■ INSTRUCTIONS TO FOLLOW:
With the line containing "Новости (824, 109)" as the starting point, write out each line exactly through the final line of the listing, both ends included.

■ RAW DATA:
-------

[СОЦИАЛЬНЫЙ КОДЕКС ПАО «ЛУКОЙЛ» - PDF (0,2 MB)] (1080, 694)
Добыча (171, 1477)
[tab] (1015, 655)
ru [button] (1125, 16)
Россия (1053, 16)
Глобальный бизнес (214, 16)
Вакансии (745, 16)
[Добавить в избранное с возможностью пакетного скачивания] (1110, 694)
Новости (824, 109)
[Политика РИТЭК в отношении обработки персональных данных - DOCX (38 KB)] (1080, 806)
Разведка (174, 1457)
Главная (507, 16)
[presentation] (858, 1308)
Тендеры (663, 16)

-------

■ RESULT BELOW:
Новости (824, 109)
[Политика РИТЭК в отношении обработки персональных данных - DOCX (38 KB)] (1080, 806)
Разведка (174, 1457)
Главная (507, 16)
[presentation] (858, 1308)
Тендеры (663, 16)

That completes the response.